Menurut para ulama paling tidak ada tiga jenis kesabaran: Pertama, sabar dalam menghadapi musibah. Kedua, sabar dalam melakukan ibadat. Ketiga, sabar dalam menahan diri untuk tidak melakukan maksiat.
Musibah yang menimpa manusia pada hakekatnya merupakan cara Alloh membersihkan jiwa manusia dari kesalahan atau dosa yang telah dilakukan (kecuali syirik) agar jiwa manusia tetap dalam keadaan suci. Ibadat dan menahan diri untuk tidak melakukan maksiat merupakan ikhtiar manusia untuk menjaga kesucian jiwanya. Dengan demikian, masing-masing kesabaran mempunyai pahala yang berbeda-beda disisi Allah Swt sesuai dengan tingkat kesulitannya dalam mewujudkan kesabaran.
Bagi setiap orang yang bersabar baik dalam menerima musibah, melaksanakan ibadat, maupun menahan diri untuk tidak melakukan maksiat, al-qur’an menjelaskan bahwa mereka akan diberi pahala yang berlipat ganda di dunia maupun di akhirat:”mereka itulah yang mendapat keberkahan yang sempurna dan rahmat dari Tuhan mereka dan mereka itulah orang-orang yang mendapat petunjuk”(QS.Al-Baqarah [2]:157).

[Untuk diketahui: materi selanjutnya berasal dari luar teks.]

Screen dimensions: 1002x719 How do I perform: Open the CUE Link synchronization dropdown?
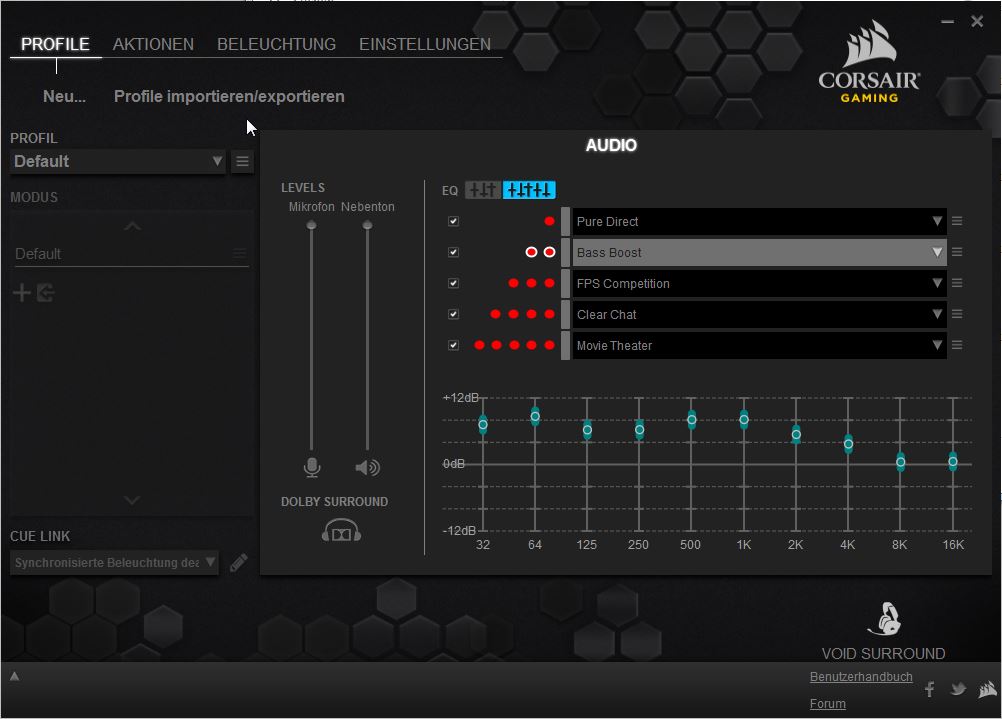click(x=114, y=563)
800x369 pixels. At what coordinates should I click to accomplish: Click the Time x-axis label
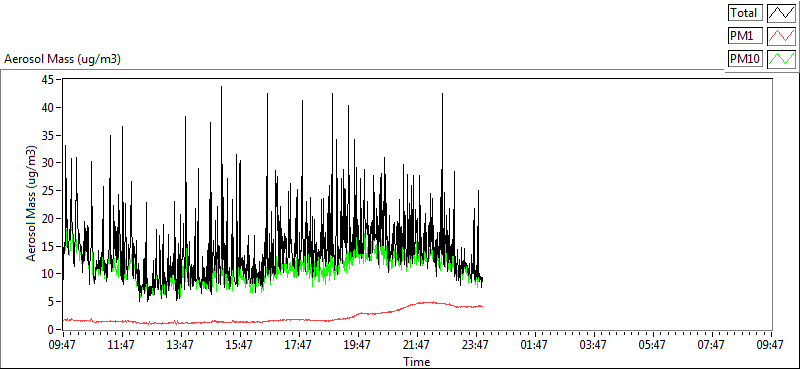[x=416, y=362]
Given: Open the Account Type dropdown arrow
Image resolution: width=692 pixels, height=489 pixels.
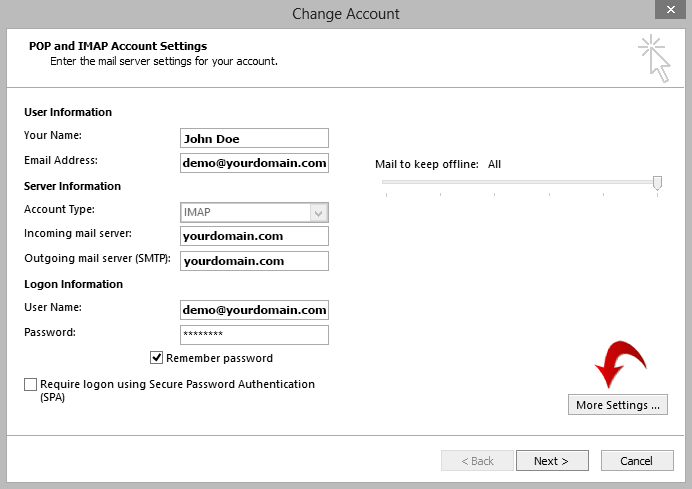Looking at the screenshot, I should [x=319, y=213].
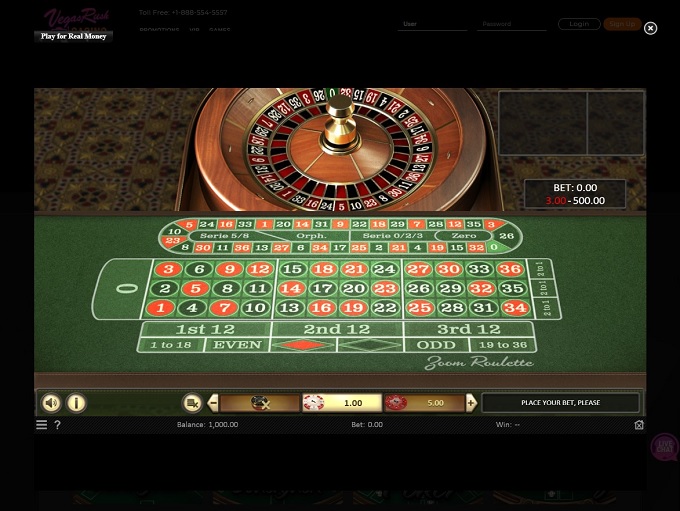Click the clear bets icon
Screen dimensions: 680x511
click(192, 403)
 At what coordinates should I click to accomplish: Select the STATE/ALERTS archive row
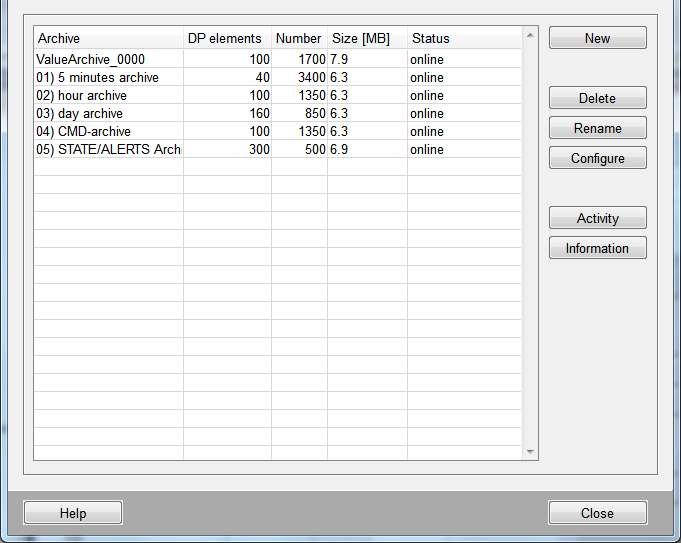108,149
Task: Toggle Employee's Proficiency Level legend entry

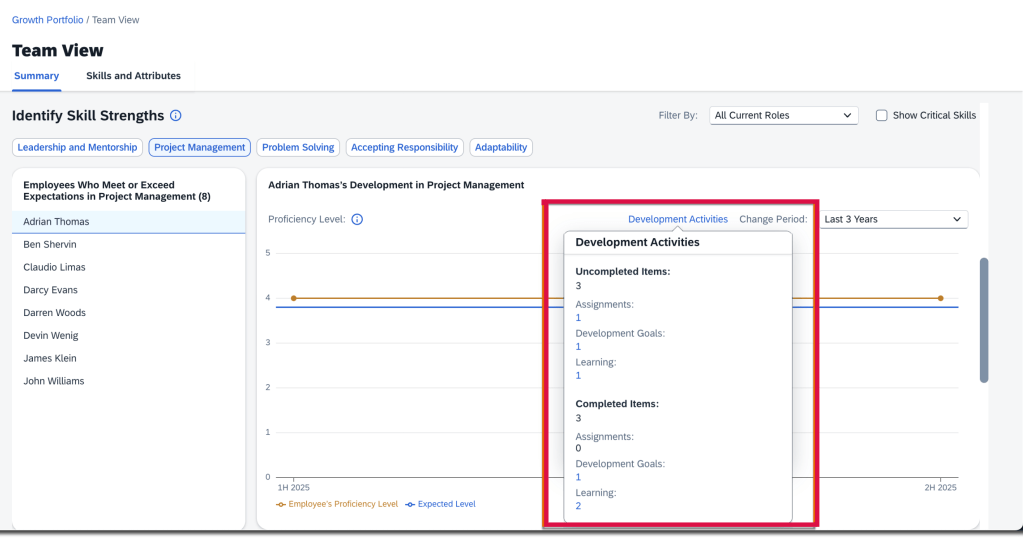Action: pyautogui.click(x=337, y=504)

Ayat ini mengungkapkan ada tiga pahala yang akan diraih oleh orang yang bersabar, yaitu: shalawat (keselamatan yang sempurna), rahmat (kasih sayang Allah yang paripurna), dan hidayat (petunjuk Allah untuk menempuh jalan lurus ketika menghadapi kesulitan). “Dan ketahuilah, sesungguhnya kemenangan itu beriringan dengan kesabaran. Jalan keluar beriringan dengan kesukaran. Dan sesudah kesulitan itu akan ada kemudahan” (HR. Ahmad). Wallohu’alam bi showab.